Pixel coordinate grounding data
⟨

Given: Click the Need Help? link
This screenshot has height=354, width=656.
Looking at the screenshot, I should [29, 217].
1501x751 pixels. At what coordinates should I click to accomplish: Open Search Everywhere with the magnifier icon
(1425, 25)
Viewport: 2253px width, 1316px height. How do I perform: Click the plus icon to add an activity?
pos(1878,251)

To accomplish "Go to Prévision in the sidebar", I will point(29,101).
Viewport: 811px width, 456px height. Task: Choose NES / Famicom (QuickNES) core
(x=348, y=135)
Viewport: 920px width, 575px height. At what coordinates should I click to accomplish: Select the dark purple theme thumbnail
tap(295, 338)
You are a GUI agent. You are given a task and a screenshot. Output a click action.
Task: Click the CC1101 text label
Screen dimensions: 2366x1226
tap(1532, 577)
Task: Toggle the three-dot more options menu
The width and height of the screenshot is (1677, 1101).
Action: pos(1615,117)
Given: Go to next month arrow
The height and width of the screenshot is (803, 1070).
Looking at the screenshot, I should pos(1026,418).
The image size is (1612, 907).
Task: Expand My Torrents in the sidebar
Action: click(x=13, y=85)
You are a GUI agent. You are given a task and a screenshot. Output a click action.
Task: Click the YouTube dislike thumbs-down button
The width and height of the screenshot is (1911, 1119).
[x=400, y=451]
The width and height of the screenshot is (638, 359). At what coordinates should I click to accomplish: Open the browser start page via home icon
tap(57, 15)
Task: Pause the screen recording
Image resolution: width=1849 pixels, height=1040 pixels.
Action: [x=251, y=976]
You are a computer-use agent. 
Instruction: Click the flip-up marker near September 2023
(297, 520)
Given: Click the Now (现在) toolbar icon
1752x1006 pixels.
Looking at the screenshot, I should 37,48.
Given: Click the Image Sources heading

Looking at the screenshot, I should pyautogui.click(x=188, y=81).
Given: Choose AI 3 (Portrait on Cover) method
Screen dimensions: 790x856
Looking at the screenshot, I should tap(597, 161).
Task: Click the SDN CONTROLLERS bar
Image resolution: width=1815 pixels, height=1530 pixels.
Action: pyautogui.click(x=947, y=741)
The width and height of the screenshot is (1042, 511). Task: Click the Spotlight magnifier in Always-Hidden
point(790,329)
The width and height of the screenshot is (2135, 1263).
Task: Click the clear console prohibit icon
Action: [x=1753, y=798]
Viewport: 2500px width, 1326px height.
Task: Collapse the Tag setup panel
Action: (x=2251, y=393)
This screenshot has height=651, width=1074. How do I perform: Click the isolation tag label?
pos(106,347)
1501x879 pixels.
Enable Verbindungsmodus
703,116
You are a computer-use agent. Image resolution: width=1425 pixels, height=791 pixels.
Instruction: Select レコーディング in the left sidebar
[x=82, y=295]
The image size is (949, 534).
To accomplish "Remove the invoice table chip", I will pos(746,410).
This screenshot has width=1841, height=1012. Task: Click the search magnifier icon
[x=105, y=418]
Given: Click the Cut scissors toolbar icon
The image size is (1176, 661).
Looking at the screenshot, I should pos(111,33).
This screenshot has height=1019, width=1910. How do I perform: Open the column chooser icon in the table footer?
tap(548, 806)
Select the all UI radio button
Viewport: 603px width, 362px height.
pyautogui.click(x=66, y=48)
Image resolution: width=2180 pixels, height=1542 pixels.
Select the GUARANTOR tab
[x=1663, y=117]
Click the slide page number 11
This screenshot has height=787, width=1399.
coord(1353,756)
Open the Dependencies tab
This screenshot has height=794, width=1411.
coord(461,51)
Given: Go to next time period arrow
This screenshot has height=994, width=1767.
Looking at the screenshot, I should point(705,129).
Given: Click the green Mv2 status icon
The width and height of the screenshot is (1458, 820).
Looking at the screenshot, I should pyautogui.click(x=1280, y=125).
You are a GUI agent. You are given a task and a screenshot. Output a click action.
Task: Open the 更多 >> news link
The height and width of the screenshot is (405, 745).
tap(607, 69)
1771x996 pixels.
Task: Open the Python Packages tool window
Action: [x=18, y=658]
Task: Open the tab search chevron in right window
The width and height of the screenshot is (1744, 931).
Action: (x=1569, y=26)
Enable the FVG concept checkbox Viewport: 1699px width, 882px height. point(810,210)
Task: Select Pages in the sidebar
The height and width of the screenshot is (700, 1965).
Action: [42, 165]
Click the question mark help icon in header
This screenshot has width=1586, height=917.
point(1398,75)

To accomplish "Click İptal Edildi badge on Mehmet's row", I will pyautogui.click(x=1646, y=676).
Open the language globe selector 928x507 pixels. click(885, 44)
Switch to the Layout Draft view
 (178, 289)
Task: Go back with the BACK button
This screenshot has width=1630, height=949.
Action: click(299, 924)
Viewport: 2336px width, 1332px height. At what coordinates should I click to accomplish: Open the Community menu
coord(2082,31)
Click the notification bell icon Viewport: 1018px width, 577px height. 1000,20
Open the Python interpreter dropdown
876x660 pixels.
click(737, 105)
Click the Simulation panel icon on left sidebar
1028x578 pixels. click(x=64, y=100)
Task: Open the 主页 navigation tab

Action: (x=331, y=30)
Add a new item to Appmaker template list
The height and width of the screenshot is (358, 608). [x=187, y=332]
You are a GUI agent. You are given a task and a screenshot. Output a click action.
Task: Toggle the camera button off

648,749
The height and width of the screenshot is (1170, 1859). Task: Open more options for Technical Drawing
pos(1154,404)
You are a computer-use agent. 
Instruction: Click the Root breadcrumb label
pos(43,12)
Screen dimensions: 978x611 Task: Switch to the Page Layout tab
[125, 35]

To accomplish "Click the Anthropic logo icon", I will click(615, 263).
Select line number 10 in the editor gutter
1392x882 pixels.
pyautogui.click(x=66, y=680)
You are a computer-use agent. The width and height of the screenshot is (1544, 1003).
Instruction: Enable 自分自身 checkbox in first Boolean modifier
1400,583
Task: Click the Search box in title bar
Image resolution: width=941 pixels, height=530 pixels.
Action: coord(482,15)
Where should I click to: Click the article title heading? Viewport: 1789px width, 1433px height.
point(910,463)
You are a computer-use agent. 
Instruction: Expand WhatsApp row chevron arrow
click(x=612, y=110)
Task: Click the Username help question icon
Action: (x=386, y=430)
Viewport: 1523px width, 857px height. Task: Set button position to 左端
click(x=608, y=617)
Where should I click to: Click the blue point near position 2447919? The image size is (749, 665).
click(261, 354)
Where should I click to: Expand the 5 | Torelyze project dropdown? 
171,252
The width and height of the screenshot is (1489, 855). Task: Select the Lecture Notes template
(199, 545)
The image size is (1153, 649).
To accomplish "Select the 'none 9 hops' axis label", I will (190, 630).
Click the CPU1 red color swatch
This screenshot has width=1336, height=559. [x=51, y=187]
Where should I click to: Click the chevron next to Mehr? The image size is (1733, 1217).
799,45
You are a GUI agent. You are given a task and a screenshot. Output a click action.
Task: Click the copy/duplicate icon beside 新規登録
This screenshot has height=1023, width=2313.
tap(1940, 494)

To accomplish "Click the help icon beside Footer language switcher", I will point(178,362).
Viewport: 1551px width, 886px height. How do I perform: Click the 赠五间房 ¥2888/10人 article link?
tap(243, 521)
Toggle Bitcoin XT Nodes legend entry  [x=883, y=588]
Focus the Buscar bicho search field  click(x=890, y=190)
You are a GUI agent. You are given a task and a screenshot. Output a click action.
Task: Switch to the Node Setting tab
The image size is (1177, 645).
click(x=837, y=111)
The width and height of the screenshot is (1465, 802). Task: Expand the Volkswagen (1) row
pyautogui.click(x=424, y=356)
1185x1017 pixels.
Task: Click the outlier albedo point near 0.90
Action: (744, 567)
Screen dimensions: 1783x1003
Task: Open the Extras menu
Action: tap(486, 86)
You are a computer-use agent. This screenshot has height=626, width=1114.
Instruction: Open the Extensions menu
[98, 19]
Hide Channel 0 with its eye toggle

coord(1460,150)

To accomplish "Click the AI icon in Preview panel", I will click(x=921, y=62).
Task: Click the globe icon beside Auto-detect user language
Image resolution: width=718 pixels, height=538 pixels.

⟩

ASSIGNMENT
Taking the entries above, print exactly the lines starting at the line with "Task: Click the CC1101 text label" and ending at the line with "Task: Click the SDN CONTROLLERS bar", both included.

SOLUTION TO THE PROBLEM
Task: Click the CC1101 text label
Screen dimensions: 2366x1226
tap(1532, 577)
Task: Toggle the three-dot more options menu
The width and height of the screenshot is (1677, 1101).
Action: pos(1615,117)
Given: Go to next month arrow
The height and width of the screenshot is (803, 1070).
Looking at the screenshot, I should pos(1026,418).
The image size is (1612, 907).
Task: Expand My Torrents in the sidebar
Action: click(x=13, y=85)
You are a GUI agent. You are given a task and a screenshot. Output a click action.
Task: Click the YouTube dislike thumbs-down button
The width and height of the screenshot is (1911, 1119).
[x=400, y=451]
The width and height of the screenshot is (638, 359). At what coordinates should I click to accomplish: Open the browser start page via home icon
tap(57, 15)
Task: Pause the screen recording
Image resolution: width=1849 pixels, height=1040 pixels.
Action: [x=251, y=976]
You are a computer-use agent. 
Instruction: Click the flip-up marker near September 2023
(297, 520)
Given: Click the Now (现在) toolbar icon
1752x1006 pixels.
Looking at the screenshot, I should 37,48.
Given: Click the Image Sources heading

Looking at the screenshot, I should pyautogui.click(x=188, y=81).
Given: Choose AI 3 (Portrait on Cover) method
Screen dimensions: 790x856
Looking at the screenshot, I should tap(597, 161).
Task: Click the SDN CONTROLLERS bar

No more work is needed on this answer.